Francis Fukuyama’s analysis of the development of the modern state is a masterwork.
Francis Fukuyama became famous for his essay “The End of History,” published in the journal The National Interest in 1989. Along with the expanded book-version, the essay remains exciting and challenging more than two decades after it was first written. But “The End of History” has overshadowed everything he has published since, which is unfortunate because Fukuyama has quietly amassed a portfolio of writing that ranks him as among America’s best public intellectuals.

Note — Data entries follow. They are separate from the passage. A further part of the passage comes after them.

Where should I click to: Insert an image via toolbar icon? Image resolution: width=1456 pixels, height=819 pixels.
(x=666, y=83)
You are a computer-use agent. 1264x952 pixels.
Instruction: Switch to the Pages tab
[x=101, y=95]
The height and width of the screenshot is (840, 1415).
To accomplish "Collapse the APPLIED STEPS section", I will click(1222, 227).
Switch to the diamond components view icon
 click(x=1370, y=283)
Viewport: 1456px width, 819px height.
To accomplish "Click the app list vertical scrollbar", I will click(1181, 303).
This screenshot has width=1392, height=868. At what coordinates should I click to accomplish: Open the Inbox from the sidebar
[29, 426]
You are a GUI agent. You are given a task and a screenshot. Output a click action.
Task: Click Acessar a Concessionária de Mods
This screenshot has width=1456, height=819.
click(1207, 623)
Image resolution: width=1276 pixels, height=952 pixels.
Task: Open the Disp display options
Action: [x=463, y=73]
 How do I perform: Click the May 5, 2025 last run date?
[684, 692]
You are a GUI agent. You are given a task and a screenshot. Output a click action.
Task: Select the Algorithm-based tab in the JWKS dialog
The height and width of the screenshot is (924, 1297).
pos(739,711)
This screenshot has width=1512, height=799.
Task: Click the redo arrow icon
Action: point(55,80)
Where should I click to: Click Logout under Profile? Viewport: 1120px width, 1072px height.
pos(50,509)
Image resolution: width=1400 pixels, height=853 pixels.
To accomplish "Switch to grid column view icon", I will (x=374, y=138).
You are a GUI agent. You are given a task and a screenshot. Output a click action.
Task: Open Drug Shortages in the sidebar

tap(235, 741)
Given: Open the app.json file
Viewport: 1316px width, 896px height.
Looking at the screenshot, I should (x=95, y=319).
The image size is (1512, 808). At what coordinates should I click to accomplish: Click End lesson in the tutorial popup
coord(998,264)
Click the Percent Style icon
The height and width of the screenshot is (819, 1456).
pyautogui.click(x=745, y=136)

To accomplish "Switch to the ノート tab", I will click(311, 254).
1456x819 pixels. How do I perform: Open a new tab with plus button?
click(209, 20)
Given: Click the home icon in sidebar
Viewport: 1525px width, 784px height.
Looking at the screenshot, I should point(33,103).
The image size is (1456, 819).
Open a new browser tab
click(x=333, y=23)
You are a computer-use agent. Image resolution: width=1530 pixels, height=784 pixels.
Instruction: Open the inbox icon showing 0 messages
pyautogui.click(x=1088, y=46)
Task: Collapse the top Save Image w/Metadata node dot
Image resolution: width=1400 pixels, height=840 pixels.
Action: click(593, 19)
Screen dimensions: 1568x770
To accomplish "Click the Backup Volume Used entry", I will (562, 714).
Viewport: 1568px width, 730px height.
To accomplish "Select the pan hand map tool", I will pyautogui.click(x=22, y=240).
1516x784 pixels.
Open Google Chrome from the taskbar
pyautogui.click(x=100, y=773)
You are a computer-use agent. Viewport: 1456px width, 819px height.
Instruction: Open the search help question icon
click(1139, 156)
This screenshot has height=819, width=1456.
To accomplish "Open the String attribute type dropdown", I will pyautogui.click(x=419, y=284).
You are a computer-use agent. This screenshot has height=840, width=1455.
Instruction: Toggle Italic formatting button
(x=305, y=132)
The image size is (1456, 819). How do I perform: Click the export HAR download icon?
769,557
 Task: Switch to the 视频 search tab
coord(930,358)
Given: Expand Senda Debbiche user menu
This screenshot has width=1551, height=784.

Reading his tremendous new book The Origins of Political Order is a reminder of how poorly Fukuyama ever wore the neo-conservative label. True, he worked in the Reagan administration and ran with the Bill Kristol/Commentary crowd. But he was always far more intellectually serious and empirical than most other neo-cons. When Fukuyama opposed the Iraq War and wrote “America at the Crossroads,” a 2006 book lamenting the demise of neo-conservatism, it was as much a result of latent political differences as it was of philosophical shifting. Retrospectively, at least, it would have been more precise to see Fukuyama as in the mold of Seymour Martin Lipset, Daniel Bell, Nathan Glazer, and Daniel Patrick Moynihan, the first generation of neo-cons who were never conned into becoming Republican ideologues.